Robert Swain, Untitled-8x10-3x16, 2021. Acrylic on aluminum panel, 96 x 120 inches. Copyright © Robert Swain. Courtesy David Richard Gallery. Photo: Yao Zu Lu.
Robert Swain: The Perception of Color
By Alfred Mac Adam
March 31, 2023
The study of color theory is a shortcut to madness. From Goethe’s 1810 Theory of Colours, to Manlio Brusatin’s 1983 Storia dei Colori, to Philip Ball’s 2001 Bright Earth: Art and the Invention of Color, philosophers, critics, and chemists have befuddled and dazzled us with explanations of what color is and how it interacts with our perceptual mechanisms. The problem with these explanations is that they are all verbal: until Josef Albers’s 1963 Interaction of Color, thinking about color was rather like trying to explain a sunset to a blind person.
The three painters gathered under the rubric of the Hunter Color School—Sanford Wurmfeld (b. 1942), Gabriele Evertz (b. 1945), and Robert Swain (b. 1940)—have all written extensively about color, the perception of color, and the manipulation of color. But their writings, like Albers’s, remind us of Byron’s gibe at the expense of Coleridge’s explanation of his philosophy: “I wish he would explain his Explanation.” Read their writings, by all means, but when the words cease to move you, look at the work—a far more rewarding experience. Robert Swain’s current exhibition The Perception of Color lets ten paintings (please excuse the mixed metaphor) do the talking, and their rhetoric makes a more convincing argument than any essay.
There is no room for the aleatory, for chance, in Swain’s practice. The ten paintings on view at David Richard Gallery are deployed as five pairs of identically-sized works: two sets of 48 by 48-inch acrylics on canvas, and three sets on aluminum, one measuring 96 by 120 inches and two at 72 by 72. The forty-eight-inch square pieces are composed of sixteen squares each, the larger rectangular works of eighty squares, and the seventy-two-inch square acrylics of thirty-six squares. There may be symbolism associated with the square—stability, the four cardinal directions gathered in harmony, or simply a memory of Albers’s homage to the square, but that seems all too reductive in the case of Swain. His squares are like building blocks, and it is not their geometry but the color he assigns to each that matters most.

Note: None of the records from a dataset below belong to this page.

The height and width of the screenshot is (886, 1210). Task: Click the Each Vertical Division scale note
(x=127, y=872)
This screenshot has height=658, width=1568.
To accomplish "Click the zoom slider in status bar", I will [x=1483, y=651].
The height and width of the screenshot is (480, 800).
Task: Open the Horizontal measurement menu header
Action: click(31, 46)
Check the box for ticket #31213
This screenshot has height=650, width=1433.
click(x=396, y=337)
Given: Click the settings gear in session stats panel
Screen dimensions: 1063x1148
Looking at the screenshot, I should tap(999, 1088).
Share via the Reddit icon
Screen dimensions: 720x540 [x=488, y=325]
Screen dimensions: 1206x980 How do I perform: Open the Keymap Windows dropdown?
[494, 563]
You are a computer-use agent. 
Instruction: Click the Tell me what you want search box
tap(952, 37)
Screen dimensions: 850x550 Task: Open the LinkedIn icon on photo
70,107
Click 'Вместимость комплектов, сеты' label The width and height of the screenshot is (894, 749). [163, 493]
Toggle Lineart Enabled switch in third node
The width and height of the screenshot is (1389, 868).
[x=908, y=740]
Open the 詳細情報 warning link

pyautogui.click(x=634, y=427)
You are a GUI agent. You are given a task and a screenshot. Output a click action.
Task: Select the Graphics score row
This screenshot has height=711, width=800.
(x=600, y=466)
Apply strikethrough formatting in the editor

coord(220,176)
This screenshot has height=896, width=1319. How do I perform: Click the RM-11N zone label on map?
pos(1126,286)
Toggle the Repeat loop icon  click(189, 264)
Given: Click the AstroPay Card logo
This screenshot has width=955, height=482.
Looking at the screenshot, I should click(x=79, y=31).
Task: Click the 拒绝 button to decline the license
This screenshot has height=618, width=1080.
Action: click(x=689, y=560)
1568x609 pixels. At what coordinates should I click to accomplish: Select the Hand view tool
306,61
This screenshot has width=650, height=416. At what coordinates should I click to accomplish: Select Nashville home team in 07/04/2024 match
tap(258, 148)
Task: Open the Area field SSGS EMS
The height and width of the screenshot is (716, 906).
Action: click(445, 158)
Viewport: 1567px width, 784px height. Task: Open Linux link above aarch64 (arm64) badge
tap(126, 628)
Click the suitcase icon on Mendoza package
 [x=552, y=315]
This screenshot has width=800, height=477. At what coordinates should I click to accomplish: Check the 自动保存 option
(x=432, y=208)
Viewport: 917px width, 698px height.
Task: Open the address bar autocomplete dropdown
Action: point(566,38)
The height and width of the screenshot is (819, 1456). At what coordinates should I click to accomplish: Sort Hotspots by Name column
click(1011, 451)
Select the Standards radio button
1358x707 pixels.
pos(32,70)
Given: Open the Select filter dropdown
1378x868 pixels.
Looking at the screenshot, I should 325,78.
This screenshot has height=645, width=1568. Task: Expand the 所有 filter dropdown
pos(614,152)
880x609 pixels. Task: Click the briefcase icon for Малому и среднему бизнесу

The smaller canvases (Untitled-4×4 3×29 [n.d.] for example) offer the best opportunity to see Swain’s method, if only because their size gives us the chance to perceive them at a glance. First, Swain himself has identified some 4,896 distinct hues, so no square is identical to any other. Second, Swain’s surfaces are not smooth but composed of tiny ridges reminiscent of brushstrokes, so the play of light over his surfaces is like sunlight shining into running water and projecting myriad miniscule shadows. The result is that the effect of Swain’s transitioning hues, as they move both horizontally and vertically over the surface, changes depending on where the viewer stands—like sand shifting in the breeze. Stand close (say, three feet away) and you see only metamorphosing squares of color; stand farther (ten feet away) and you suddenly see creases and folds. These are not the visual illusions of Op art, but simply how our optical mechanism makes sense of what it is perceiving. The transition from brighter to darker, from one color (green here) to another (blue there) trains the eye to focus on minute changes in hue.
The largest pieces dominate our visual apparatus. In these, we are tempted to see narrative flows running from one side of the panel to another, conflicts between dark and light. But to see all this requires the time and patience to sit down opposite one of these extraordinary works and parse out all the possible relationships at play. The “reading” axis of all the works here is not simply horizontal but vertical as well. And we are not looking for horizon lines or any link to landscape painting. In Untitled-8×10-3×16 (2021), for example, blue in the lower right transforms slowly but surely into white as the eye moves from right to left, white slowly grows toward yellow and then yellow-orange as it moves up, and then yellow-orange shifts to green across the top. Studying the process by which this takes place is not an intellectual but a physiological trek.
Long ago, the Portuguese poet Fernando Pessoa, writing as Alberto Caeiro, pointed out that contemplating the river running through his village was a species of negative experience: “The river running through my town doesn’t make you think of anything. If you’re standing there watching it, you’re standing there watching it.” Robert Swain’s works are something like that: your metaphysical engine may be revving up, but it’s your body, your eyes, that are having all the fun.